Infusion Pumps Subject To New FDA Rules

Defective medical devices have been a major source of injury and death for years. During previous administrations device makers have been basically unregulated due to lax enforcement by the Food and Drug Administration. This abdication of responsibility may soon end.

Federal regulators say they are moving to tighten their oversight of medical devices. Specifically included are infusion pumps, one of the most commonly used pieces of medical equipment. These pumps intravenously deliver drugs, food and other solutions to patients, and have been the subject of many failures for years.

Last Friday, the FDA issued preliminary guidelines that will require producers of infusion pumps to supply the agency with more test data on them before they can be approved for sale.

The FDA reports that over the last five years it has received reports of 710 patient deaths linked to problems with infusion pumps. FDA officials say they think the number may be significantly higher. Some of the reported deaths involved patients who suffered drug overdoses accidentally, either because a hospital worker entered incorrect dosage data into a pump or because the device’s software malfunctioned.

The FDA estimates that two million infusion pumps are used in hospital and clinical settings and hundreds of thousands more are used by patients in their homes.
The new initiative by the FDA is the result of the Obama administration trying to reestablish the role of the FDA after years of criticism by lawmakers and others that it was a rubber stamp for medical device industry.
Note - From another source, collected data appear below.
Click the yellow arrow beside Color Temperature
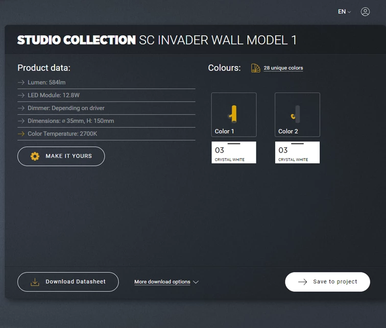 [x=21, y=134]
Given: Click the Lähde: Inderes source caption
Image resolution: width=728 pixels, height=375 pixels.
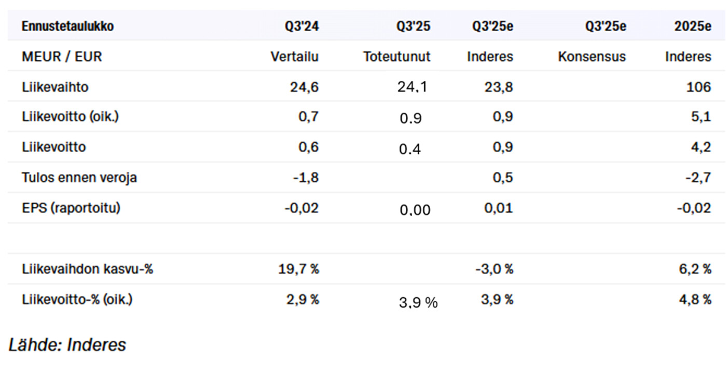Looking at the screenshot, I should tap(67, 345).
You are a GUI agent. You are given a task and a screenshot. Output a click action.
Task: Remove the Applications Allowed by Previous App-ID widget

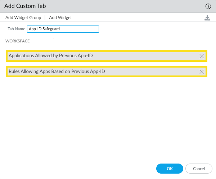click(x=202, y=56)
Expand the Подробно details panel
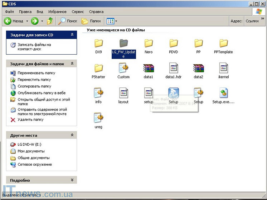267x200 pixels. 72,180
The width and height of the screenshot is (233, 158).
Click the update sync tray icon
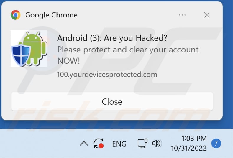(x=98, y=143)
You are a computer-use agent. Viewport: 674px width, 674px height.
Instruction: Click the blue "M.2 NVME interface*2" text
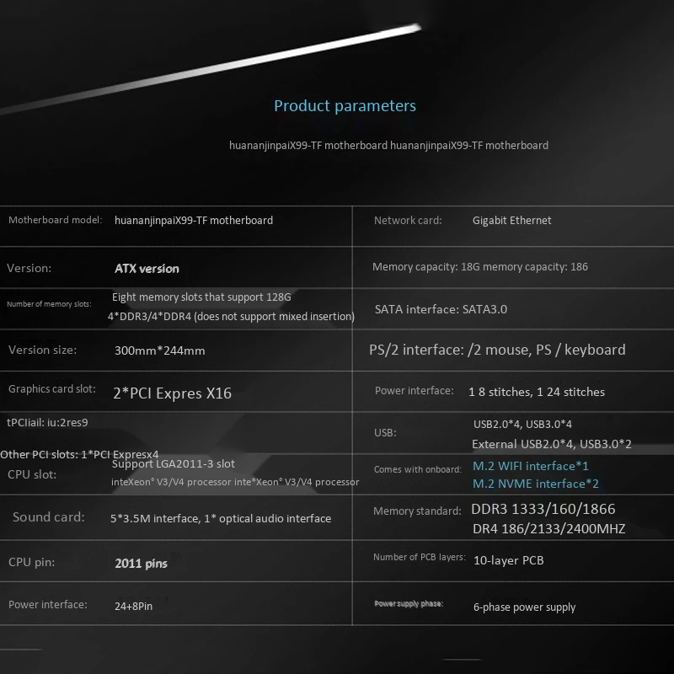pyautogui.click(x=535, y=484)
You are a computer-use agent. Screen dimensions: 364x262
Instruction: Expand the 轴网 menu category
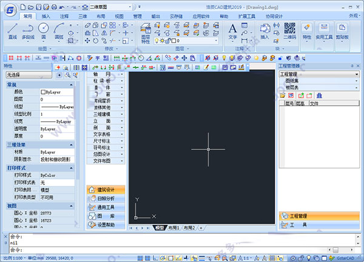coord(106,74)
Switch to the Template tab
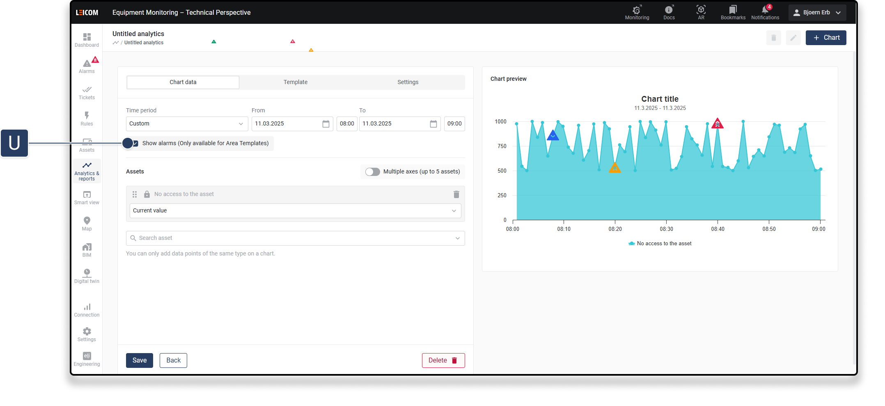Screen dimensions: 885x406 (x=295, y=82)
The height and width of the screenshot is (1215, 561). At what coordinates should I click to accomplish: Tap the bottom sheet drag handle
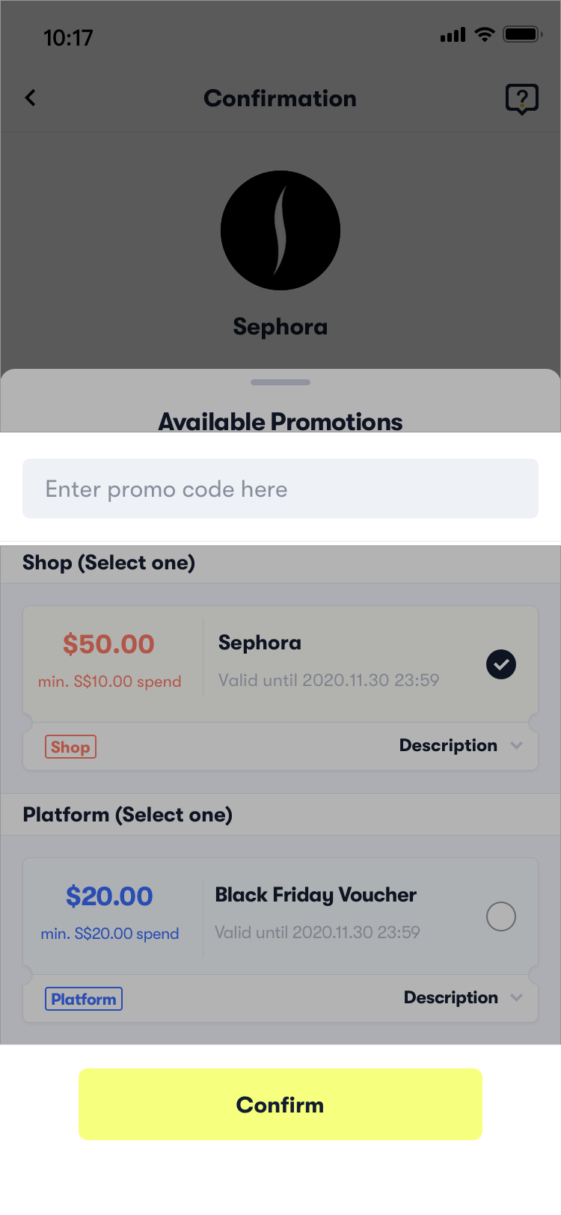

A few years ago several top FDA scientists complained that their superiors had ignored both their recommendations and policy guidelines in approving the sale of infusion pumps. Along with reports of 710 deaths, the center also received more than 10,000 complaints annually about infusion pumps from 2005 to 2009.

A senior FDA official announced that new approach that the agency was taking toward infusion pumps might soon be extended to other types of medical devices.
The biggest makers of infusion pumps include Baxter Healthcare of Deerfield, Ill.; Hospira of Lake Forest, Ill.; and CareFusion of San Diego.

Under the infusion pump proposal, which could be completed by the end of the year, producers would be required to provide additional data to support the procedures they used to determine the effectiveness and safety of their devices. In addition, companies would have to conduct limited clinical trials to ensure their pumps were not susceptible to misuse or had design elements that could create errors.

The pump manufacturers say that most problems occur when a nurse or health care worker enters the wrong software data accidentally. FDA officials found that not to be the case. In the FDA review of pump complaints many more deaths and injuries related to the devices were the result of defective product design and engineering.

Under current FDA rules, life-sustaining devices like heart defibrillators must be subjected to clinical trials before they are approved for sale. But the FDA clears the sale of many other critical devices like pumps without clinical testing based on a manufacturer’s claim that a new device is similar to a product already on the market.